There are a variety of rich resources you can use for your assignment. These include newspapers, government publications, statistical data, maps/GIS and archives. These resources can be either popular or scholarly and primary or secondary sources.


Newspapers are popular resources and are useful for finding information and commentary on current issues. Many newspapers also provide popular accounts of recent developments in the sciences, social sciences, and humanities.


Because newspapers are published throughout the world, they can be useful for international research. Ryerson University Library provides access to hundreds of newspapers. For more information on finding resources, see the next chapter How to find your sources.

Government Publications:

Government publications originate from various levels of government (municipal, provincial, federal, international). They include departmental reports, legislation, policy papers, pamphlets and many other forms.


Government publications are useful when you need such information about a country as its legislation or policy on particular issues. It is important to consider the views of the current administration and the potential political or ideological biases that government documents may contain.


Governments and international bodies produce a lot of statistical data (e.g., Statistics Canada, World Bank). A common example is a census (a count of the population of a country conducted every five years). Such statistical data can inform research on numerous topics, including economic, social and environmental issues.


The Library has a research guide on government publications.


Archives work to acquire, preserve, and make available material collected under the terms of a particular mandate – whether that be to document a community (like a University) or business, to reflect government policies, or many other reasons. Archival evidence is based around the concept of a record – which can be a paper document, a photograph, a map, a film, sound recordings, an electronic diskette, documentary art, or an architectural drawing. Collecting records makes an archives different from a library, which collects published items, like books; or a museum, which collects artifacts, like statues, medals or other objects.

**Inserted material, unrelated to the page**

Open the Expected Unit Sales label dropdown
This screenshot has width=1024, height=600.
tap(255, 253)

For example the Ryerson University Archives houses a record group dedicated to the Ryerson School of Journalism. Here one can find a wealth of photographs and textual records documenting the history of this Journalism department of the University.

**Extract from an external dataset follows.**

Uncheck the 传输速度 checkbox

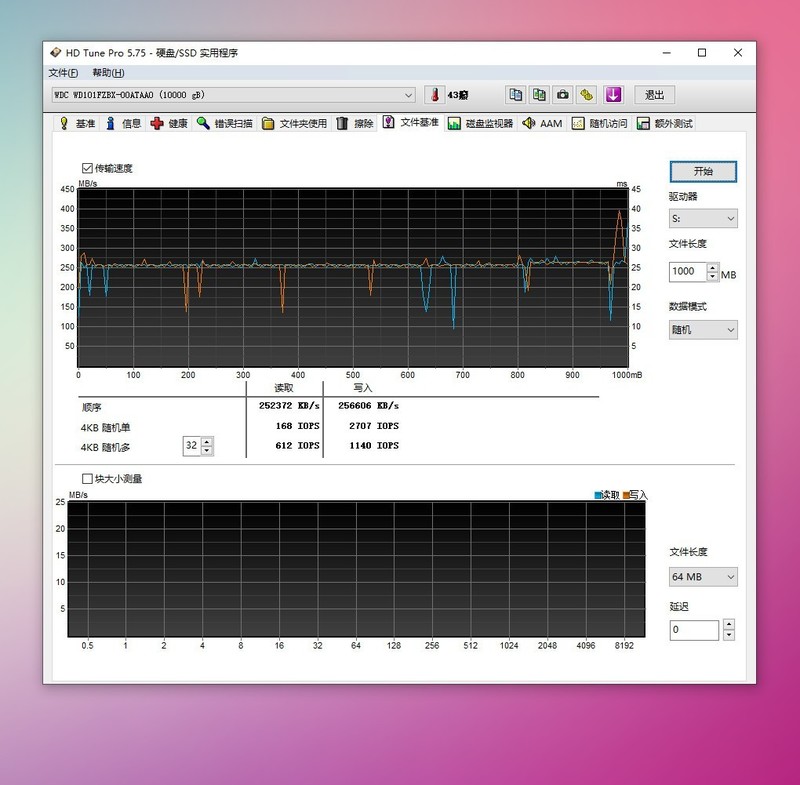88,169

Maps & Geographic Information System (GIS):

Maps and GIS are very specialized resources. Maps come in many forms such as base maps, land use, topographic, aerial photos, atlases and books, travel information and digital geospatial data. They can be used for any subject to visualize current or historic information. Geographic and spatial information can be available on paper, as aerial photographs, or digitally (e.g., Google Maps, Google Earth, GIS).


Maps are particularly useful for topics related to Geography, Urban Studies, Environmental Studies, Sociology, Political Science, and History. The use of geographic information is useful when you want to visually represent spatial data and see historical and landscape changes over time (e.g., mapping crime statistics using GIS to examine racial profiling in a specific city, or using aerial photos for environmental assessment by looking at deforestation patterns over time).

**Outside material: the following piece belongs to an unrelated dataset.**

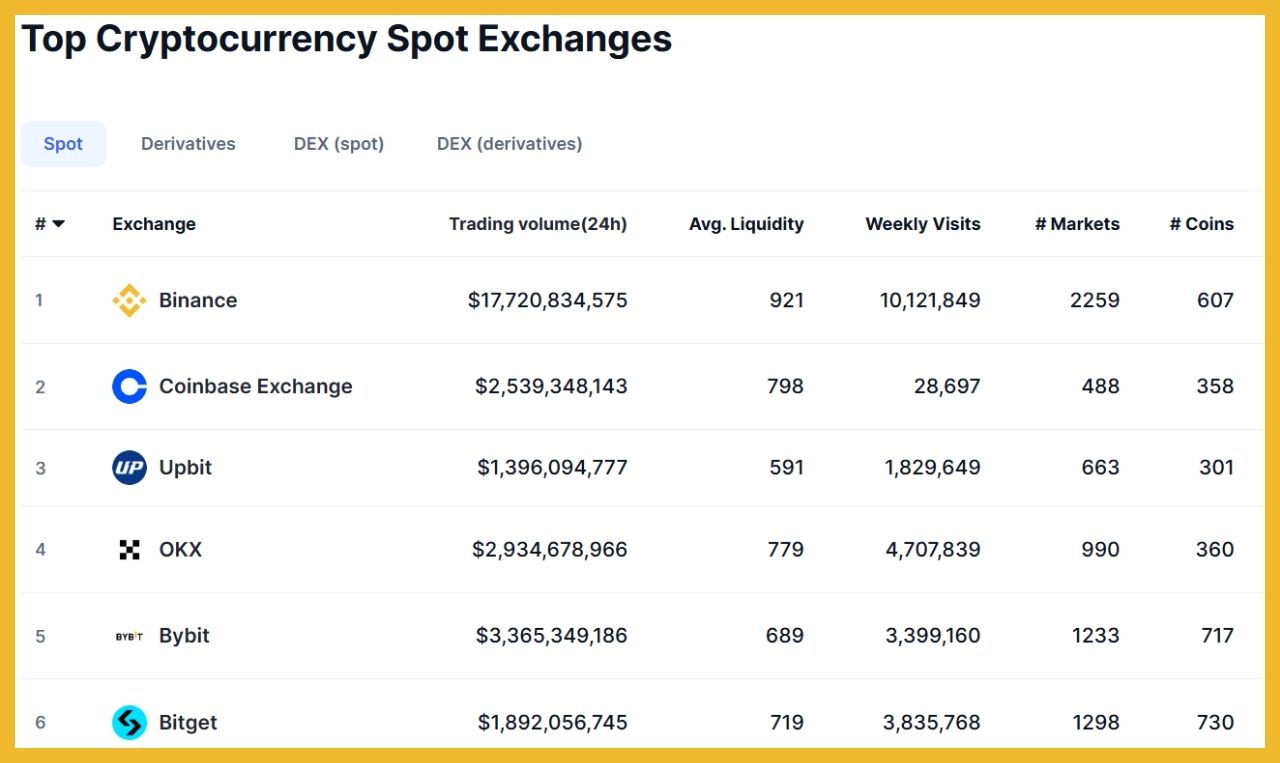
Task: Sort by # Coins column header
Action: [1201, 224]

Most maps should have at least three things to be considered credible sources: title, scale and legend. The accuracy of a map is not solely based on the cartographer, but currency as well. For example, a political map from 1945 would have very different information than a current map in terms of political boundaries (e.g., Yugoslavia, USSR, Zaire, Rhodesia are countries that were all once represented on maps, but are not currently). Political biases need to be considered when evaluating maps or political boundaries (e.g., Palestine/Israel/West Bank are contested boundaries represented differently on maps depending on the publisher).


Ryerson University Library has a Geospatial Map and Data Centre (GMDC) located on the main floor of the library.